- Town of Fountain Lake
- Location in Garland County and Arkansas
- Fountain Lake Location in the United States
- Coordinates: 34°37′03″N 92°55′21″W﻿ / ﻿34.61750°N 92.92250°W
- Country: United States
- State: Arkansas
- County: Garland
- Township: Whittington
- Incorporated: July 13, 1999
- Named after: Fountain Lake Resort

Government
- • Type: Mayor–Council
- • Council: Town Council

Area
- • Total: 4.25 sq mi (11.01 km^{2})
- • Land: 4.25 sq mi (11.01 km^{2})
- • Water: 0 sq mi (0.00 km^{2})
- Elevation: 522 ft (159 m)

Population (2020)
- • Total: 475
- • Estimate (2025): 473
- • Density: 111.8/sq mi (43.16/km^{2})
- Time zone: UTC-6 (Central (CST))
- • Summer (DST): UTC-5 (CDT)
- ZIP code: 71901
- Area code: 501
- FIPS code: 05-24700
- GNIS feature ID: 2406514
- Highways: Highway 5; Highway 128;
- Major airport: Clinton National Airport (LIT)
- Website: townoffountainlake.com

= Fountain Lake, Arkansas =

Town in Arkansas, United States

Fountain Lake is a town in Garland County, Arkansas, United States. Bordering Hot Springs Village, the town is part of the Hot Springs Metropolitan Statistical Area. As of the 2020 census, Fountain Lake had a population of 475.

==Geography==
Fountain Lake is located in eastern Garland County. According to the United States Census Bureau, the town has a total area of 10.1 km2, all land. The town is 12 mi northeast of downtown Hot Springs and is bordered to the north by unincorporated Hot Springs Village.

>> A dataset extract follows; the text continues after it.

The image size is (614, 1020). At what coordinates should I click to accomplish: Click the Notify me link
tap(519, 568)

The community is named for a former resort on the southern edge of the area. The location is directly off Highway 7, across from Fountain Lake Center (a strip mall), and can be identified by a large stucco entrance gate and a long tree-lined drive. The property contains remnants of a large home, barn, and other out-buildings. A small lake with an ornamental fountain are intact. The property is privately owned.

The Fountain Lake Center, historical Fountain Lake estate, and Fountain Lake School are not actually in the town limits of Fountain Lake. The town limits include approximately 3 mi (and community roads attached) along Highway 5 and 2 mi along Highway 128. All other associated property outside these limits is part of Garland County, not the town of Fountain Lake.

==Demographics==

As of the census of 2000, there were 409 people, 161 households, and 126 families residing in the town. The population density was 115.4 PD/sqmi. There were 174 housing units at an average density of 49.1 /sqmi. The racial makeup of the town was 97.56% White, 0.24% Black or African American, 0.98% Native American, 0.73% from other races, and 0.49% from two or more races. 0.73% of the population were Hispanic or Latino of any race.

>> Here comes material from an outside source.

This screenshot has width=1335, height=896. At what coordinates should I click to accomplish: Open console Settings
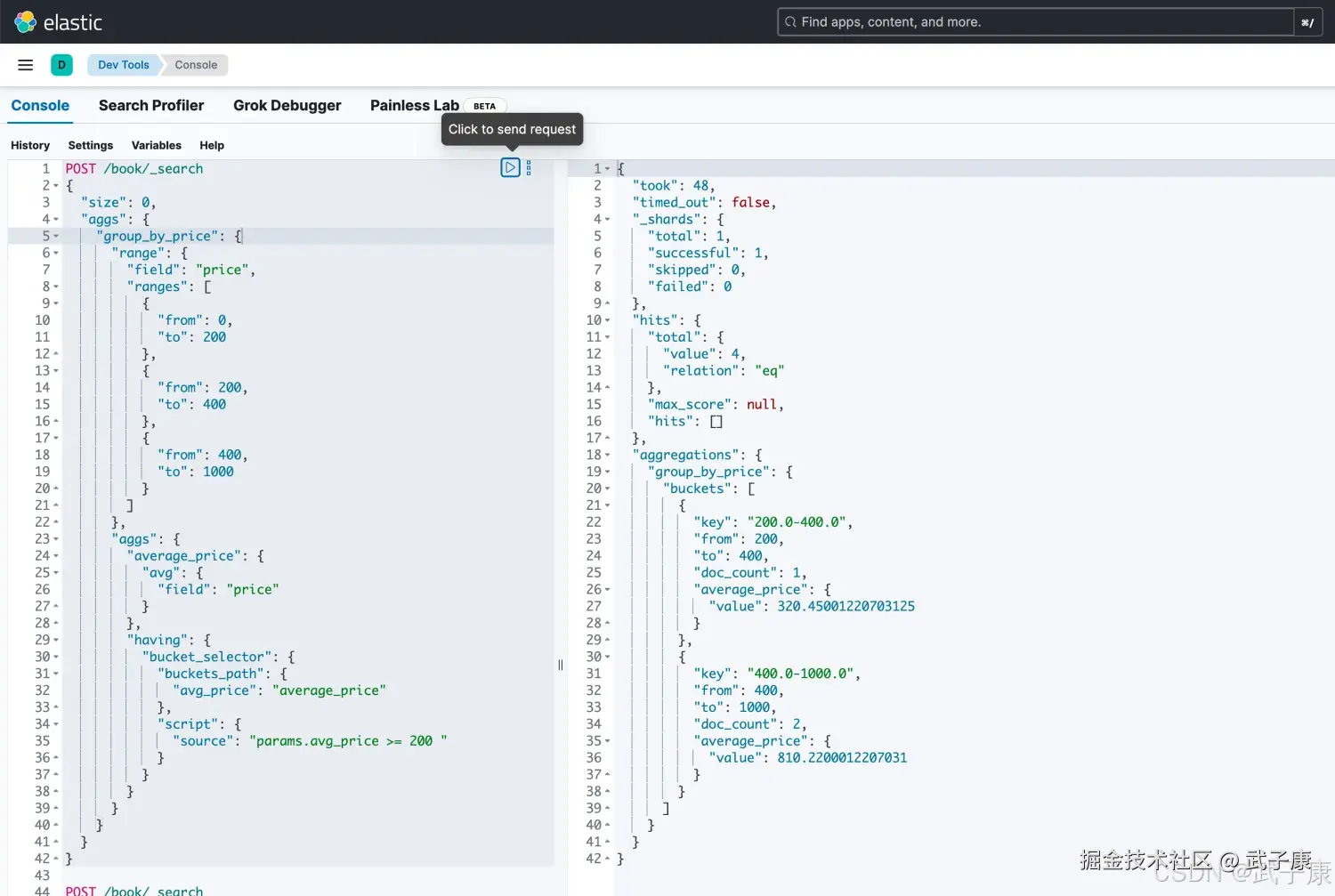91,145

There were 161 households, out of which 32.3% had children under the age of 18 living with them, 59.0% were married couples living together, 13.7% had a female householder with no husband present, and 21.7% were non-families. 16.8% of all households were made up of individuals, and 4.3% had someone living alone who was 65 years of age or older. The average household size was 2.54 and the average family size was 2.85.

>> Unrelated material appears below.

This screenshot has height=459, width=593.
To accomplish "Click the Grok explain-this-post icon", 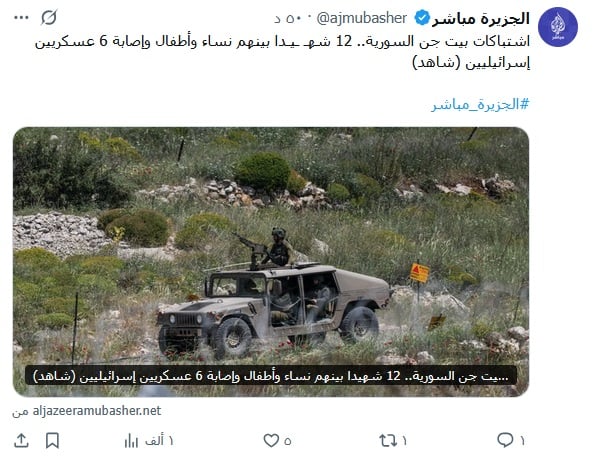I will point(49,18).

In the town, the population was spread out, with 23.2% under the age of 18, 8.1% from 18 to 24, 30.1% from 25 to 44, 26.7% from 45 to 64, and 12.0% who were 65 years of age or older. The median age was 38 years. For every 100 females, there were 101.5 males. For every 100 females age 18 and over, there were 97.5 males.

The median income for a household in the town was $30,469, and the median income for a family was $31,188. Males had a median income of $25,547 versus $11,731 for females. The per capita income for the town was $15,943. About 8.1% of families and 16.2% of the population were below the poverty line, including 23.5% of those under age 18 and none of those age 65 or over.

Historical population
| Census | Pop. | Note | %± |
| 2000 | 409 |  | — |
| 2010 | 503 |  | 23.0% |
| 2020 | 475 |  | −5.6% |
| 2025 (est.) | 473 | Decrease | −0.4% |
U.S. Decennial Census 2018 Estimate

==Education==
Fountain Lake is home to the Fountain Lake School District, which operates Fountain Lake High School. Their mascot is the Cobra, originally proposed by Buster Clemmons from the class of 1934. The Fountain Lake School District, as of 2013, offers six Advanced Placement courses, ten sports, and has over twenty clubs and organizations available for students. The Fountain Lake School District has multiple state titles. Among the state titles, The Fountain Lake Football Team won their first State Championship in 2009 against Prescott High School, the Senior High Women's Chorus, in 2013, received scores of superior (being a first for Fountain Lake) and excellent at State Choir Competition, and had various students receive state awards for outstanding performance. The Fountain Lake School District has hosted nineteen yearly musicals, as of 2012, in the auditorium, and has two tornado shelters, built in 2012, that hosts various community events.